C.S. Lewis also had plenty to say about creativity as that which stems from the image of God placed in us—he indeed wrote the Forward to St. Athanasius’s On the Incarnation. 

Here’s Carpenter again …

“‘What’ [Lewis asked] ‘are the key words of modern criticism?’ Creative, with its opposite derivative ‘spontaneity’, with its other opposite ‘convention’; freedom contrasted with rules. We certainly have a picture of bad work flowing from conformity and discipleship, and of good work breaking forth from certain centres of explosive force—which we call men of genius.’ 

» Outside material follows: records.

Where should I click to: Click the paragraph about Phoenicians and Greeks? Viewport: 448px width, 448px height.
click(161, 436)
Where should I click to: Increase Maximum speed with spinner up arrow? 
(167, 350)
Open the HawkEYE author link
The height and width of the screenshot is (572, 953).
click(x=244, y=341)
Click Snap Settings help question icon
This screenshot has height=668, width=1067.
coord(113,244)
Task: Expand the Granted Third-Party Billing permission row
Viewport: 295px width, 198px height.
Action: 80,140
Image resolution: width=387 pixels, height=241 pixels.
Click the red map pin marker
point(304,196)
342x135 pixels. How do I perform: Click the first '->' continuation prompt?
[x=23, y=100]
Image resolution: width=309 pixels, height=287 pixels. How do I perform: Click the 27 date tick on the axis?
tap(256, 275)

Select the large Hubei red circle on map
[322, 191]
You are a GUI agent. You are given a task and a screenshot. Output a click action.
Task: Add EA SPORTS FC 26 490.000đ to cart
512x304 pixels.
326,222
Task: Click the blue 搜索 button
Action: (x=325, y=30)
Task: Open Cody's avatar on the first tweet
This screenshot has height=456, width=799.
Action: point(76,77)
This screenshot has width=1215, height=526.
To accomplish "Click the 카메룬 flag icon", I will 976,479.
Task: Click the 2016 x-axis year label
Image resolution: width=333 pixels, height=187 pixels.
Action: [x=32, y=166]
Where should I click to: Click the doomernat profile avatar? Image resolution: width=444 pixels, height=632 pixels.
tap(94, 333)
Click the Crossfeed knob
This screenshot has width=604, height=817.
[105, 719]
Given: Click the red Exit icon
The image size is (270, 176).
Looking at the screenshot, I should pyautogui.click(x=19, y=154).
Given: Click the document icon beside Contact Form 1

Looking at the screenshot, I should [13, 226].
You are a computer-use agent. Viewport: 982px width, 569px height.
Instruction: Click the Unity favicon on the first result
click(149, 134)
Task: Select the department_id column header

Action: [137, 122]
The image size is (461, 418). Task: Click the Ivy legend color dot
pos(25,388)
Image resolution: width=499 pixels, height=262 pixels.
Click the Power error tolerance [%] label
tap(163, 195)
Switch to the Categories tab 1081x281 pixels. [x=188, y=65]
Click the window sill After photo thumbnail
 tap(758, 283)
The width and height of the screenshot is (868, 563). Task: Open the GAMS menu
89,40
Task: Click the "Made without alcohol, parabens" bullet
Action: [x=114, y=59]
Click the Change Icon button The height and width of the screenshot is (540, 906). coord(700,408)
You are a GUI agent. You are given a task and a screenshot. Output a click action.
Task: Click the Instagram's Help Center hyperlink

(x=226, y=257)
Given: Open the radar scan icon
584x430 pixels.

“This [Lewis said] was in conflict with the New Testament, where he claimed it is often implied that all ‘creation’ by men is at its best no more than the imitation of God, and in no sense original at all. From this he concluded that the duty of a Christian writer lies not in self-expression for its own sake, but in expressing the image of God. Applying this principle to literature, Lewis said, ‘We should get as the basis of all literary criticism the maxim that an author should never conceive himself as bringing into existence beauty or wisdom which did not exist before but simply and solely as trying to in terms of his own art some reflection of eternal Beauty and Wisdom”(62). 

Poetically One Dwells …

Hence writing Beauty means that one is engaging in the Beautiful, one is encountering Beauty Himself—not as a way to somehow extract creativity through ritual (that’s what those in the occult attempt to do), but in relationship. 

Here’s Saint Porphyrios …

“Take delight in all things that surround us. All things teach us and lead us to God. All things around us are droplets of the Love of God—both things animate and inanimate, the plants and the animals, the birds and the mountains, the sea and the sunset and the starry sky. They are little loves through which we attain to the great Love that is Christ. 

And the culmination of this “taking delight” in Beauty for Saint Porphyrios …

“For a person to become a Christian, he must have a poetic soul. He must become a poet. Christ does not wish insensitive souls in His company. A Christian, albeit only when he loves, is a poet and lives amid poetry. Poetic hearts embrace love and sense it deeply.”

The Way Up is the Way Down

To become ‘poetic’, to encounter Beauty is part of the upside-down Kingdom of Heaven. The ‘world’ teaches one to become a poet by a kind of spontaneous rebellion against anything ‘conformist’. That a poetic soul is cultivated by establishing one’s ‘own truth’. 

But in Christianity, one cultivates a poetic soul to encounter and be encountered by Beauty Himself. The object of the poetic soul is God Himself, not writing books or doing slams or getting published and making it big.

Rather, if there be any creative work, it is simply the output of a soul that’s become poetic in its pursuit of and relationship with Beauty and Poetry Himself.